July’s authorities’s order got here shortly after MP and animal rights activist Maneka Gandhi issued a press release on the “unabated” killing and consuming of canines in Nagaland. She additionally requested individuals to e mail the Chief Secretary of Nagaland requesting him to cease “dog bazaars and dog restaurants” within the state.” On July 2, the Federation of Indian Animal Protection Organisation additionally issued a press release interesting to the federal government to implement a ban.

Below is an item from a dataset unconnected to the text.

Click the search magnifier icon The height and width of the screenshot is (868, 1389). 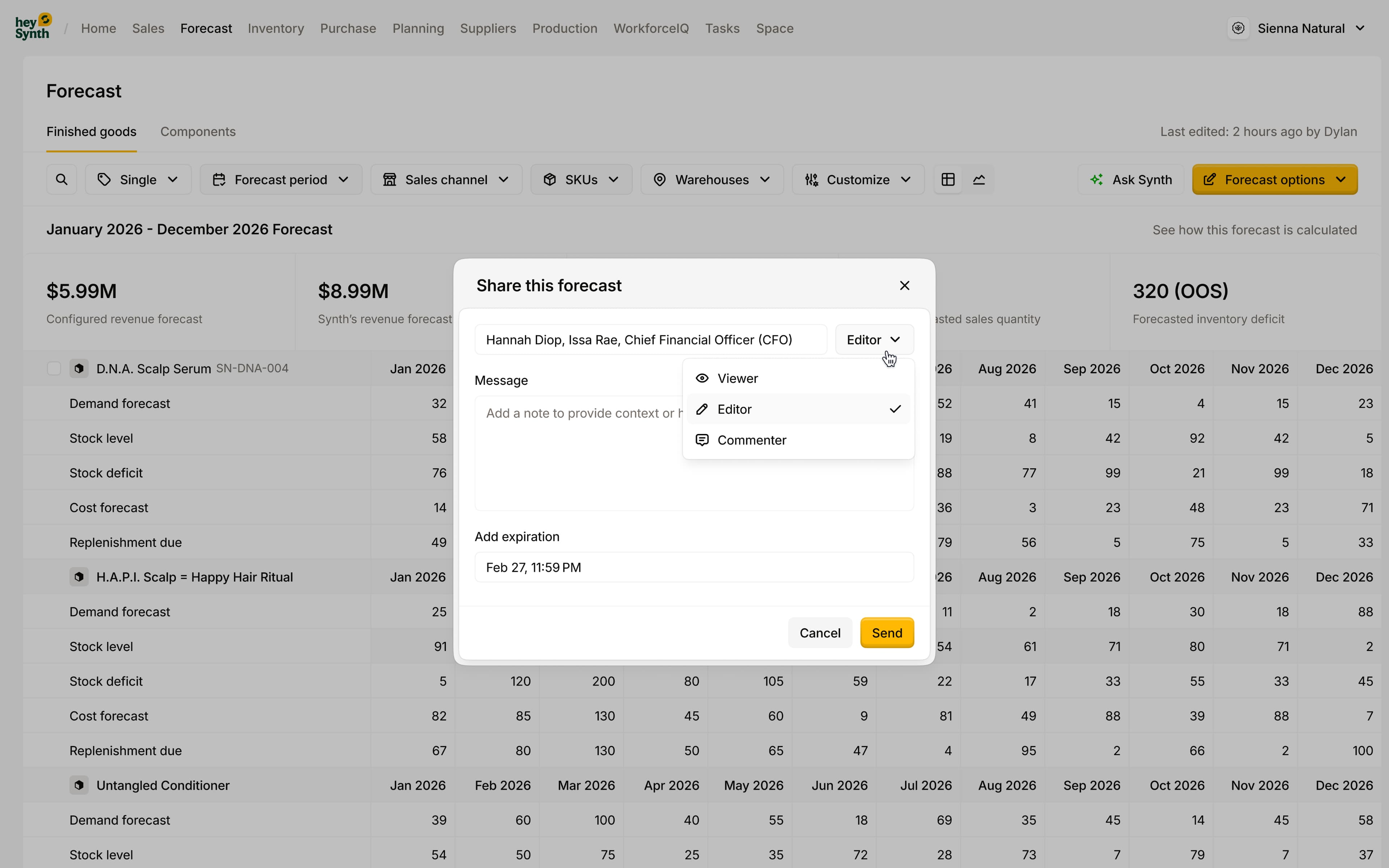tap(61, 180)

After the federal government’s announcement, individuals from some sections of Nagaland took to social media to protest the ban citing it as an imposition to the state’s conventional tradition.
Dog meat — thought of a delicacy amongst sure communities of Nagaland and another elements of the Northeast — has been historically consumed in elements of the state for many years. Certain communities in Nagaland additionally take into account dog meat to have medication properties.
The petitioners — who’re dog meat merchants licensed below the Kohima Municipal Council — stated that their enterprise and livelihood has been adversely affected by the ban and added to the pandemic scenario prevailing within the state. They additionally argued that the Chief Secretary, who handed the order, was not the statutory authority to take action. They identified that “procedural steps” as mandated below the Food Safety Standards weren’t adopted.
“The procedure requires that on observation if any food which is intended for sale appears to be not in conformity with standard rules would be subject to analysis scientifically and thereafter come to a finding that the particular food is either fit or unfit for consumption. All these procedural steps as mandated under the Act has been violated, therefore, there is a violation of the procedural law” stated the petitioners.
The subsequent listening to is scheduled after winter break.